* Start Data *
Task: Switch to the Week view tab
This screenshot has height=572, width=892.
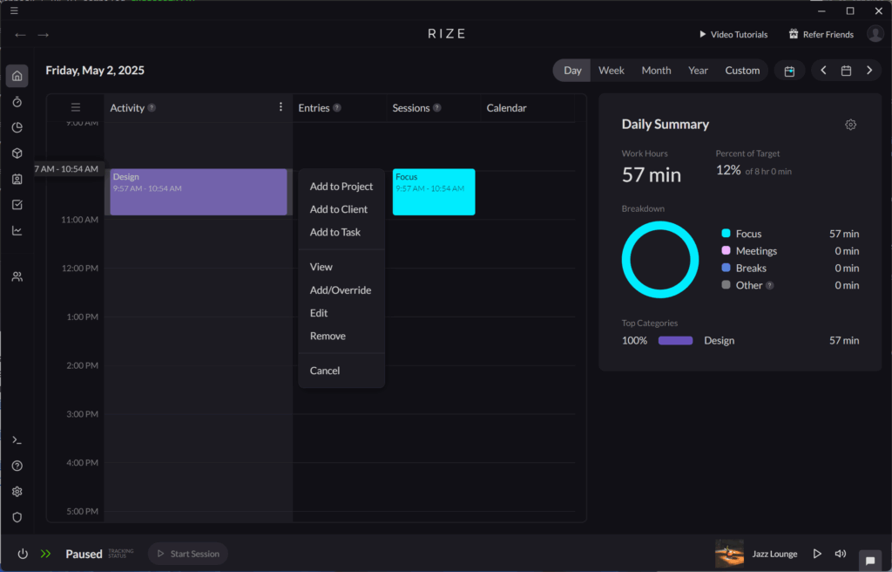Action: (x=612, y=70)
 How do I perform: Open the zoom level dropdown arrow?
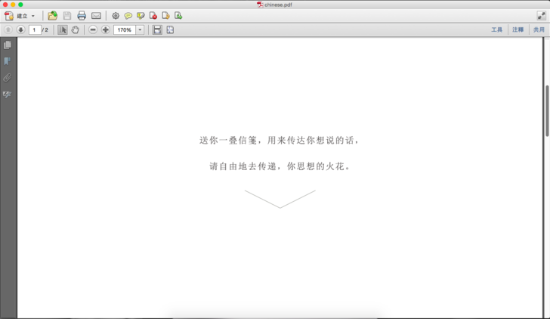140,30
* End Data *
Rewrite the stretch of material from the line containing "How do I perform: Open" through the end, swapping "zoom level" for "magnification" and keeping everything else unchanged. Leave the pictures out of your answer.

The response =>
 How do I perform: Open the magnification dropdown arrow?
140,30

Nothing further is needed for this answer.